▶ WHAT TO DO: Each record, word for word and stripped of pictures, is what the answer should contain.

Segment Start: PROVIDED MATERIAL

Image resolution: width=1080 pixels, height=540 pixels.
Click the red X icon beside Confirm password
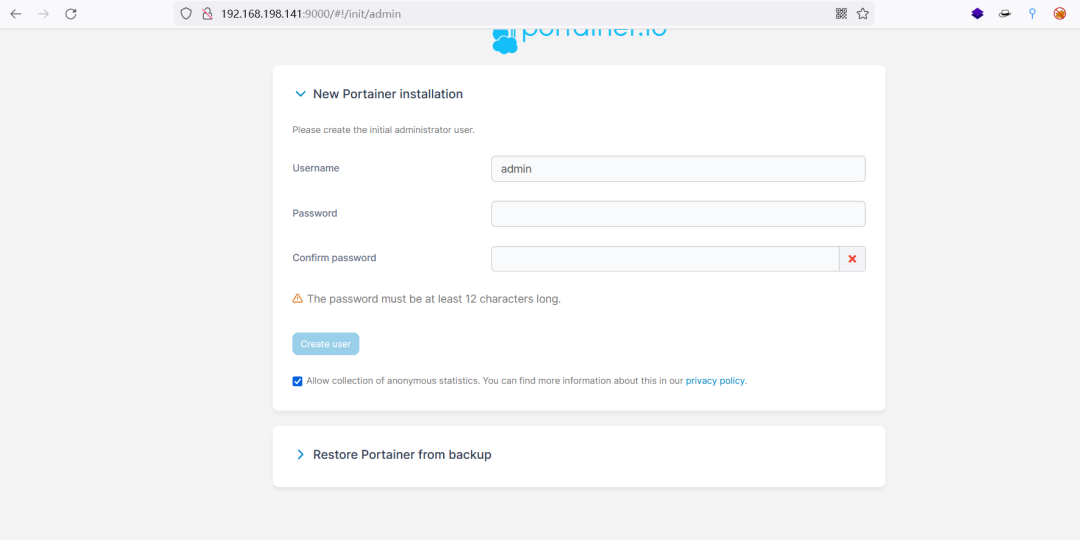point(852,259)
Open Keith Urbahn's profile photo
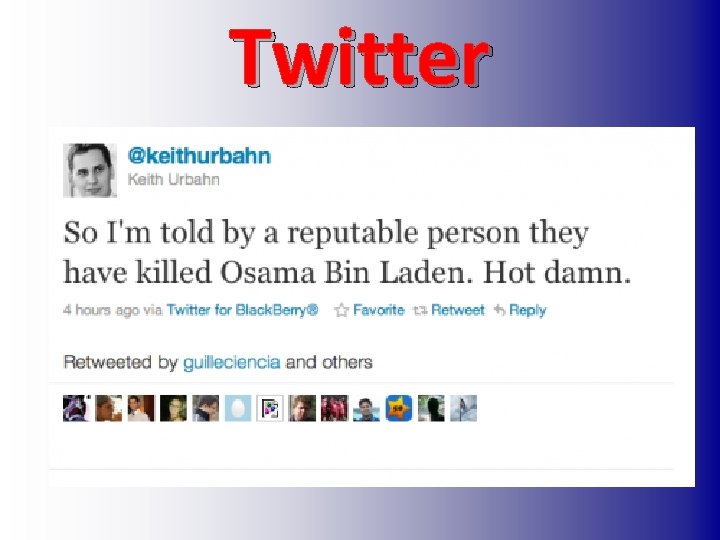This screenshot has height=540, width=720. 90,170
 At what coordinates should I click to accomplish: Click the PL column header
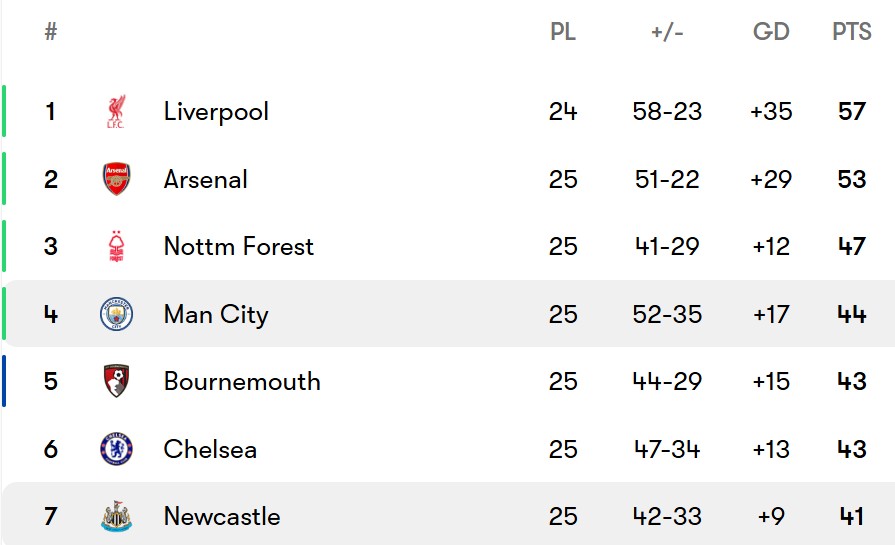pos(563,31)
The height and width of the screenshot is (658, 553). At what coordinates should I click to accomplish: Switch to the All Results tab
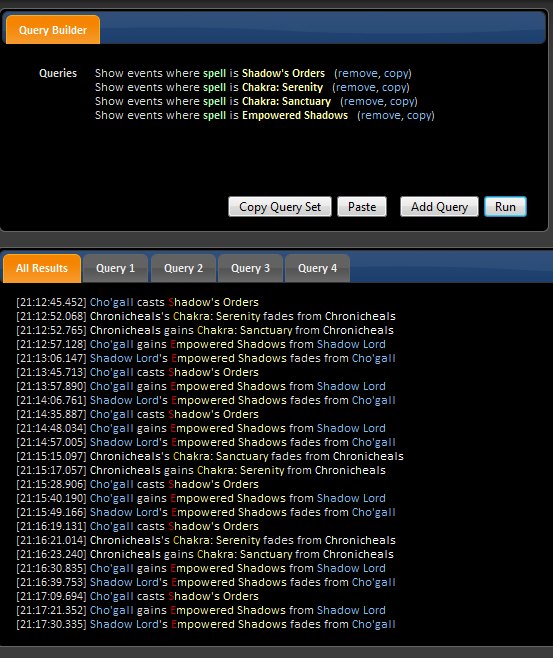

Segment End: PROVIDED MATERIAL

▶ SOLUTION TO THIS PROBLEM:
Image resolution: width=1080 pixels, height=540 pixels.
Click the red X icon beside Confirm password
point(852,259)
Open Keith Urbahn's profile photo
This screenshot has height=540, width=720. 90,170
 At what coordinates should I click to accomplish: Click the PL column header
pos(563,31)
The height and width of the screenshot is (658, 553). At what coordinates should I click to accomplish: Switch to the All Results tab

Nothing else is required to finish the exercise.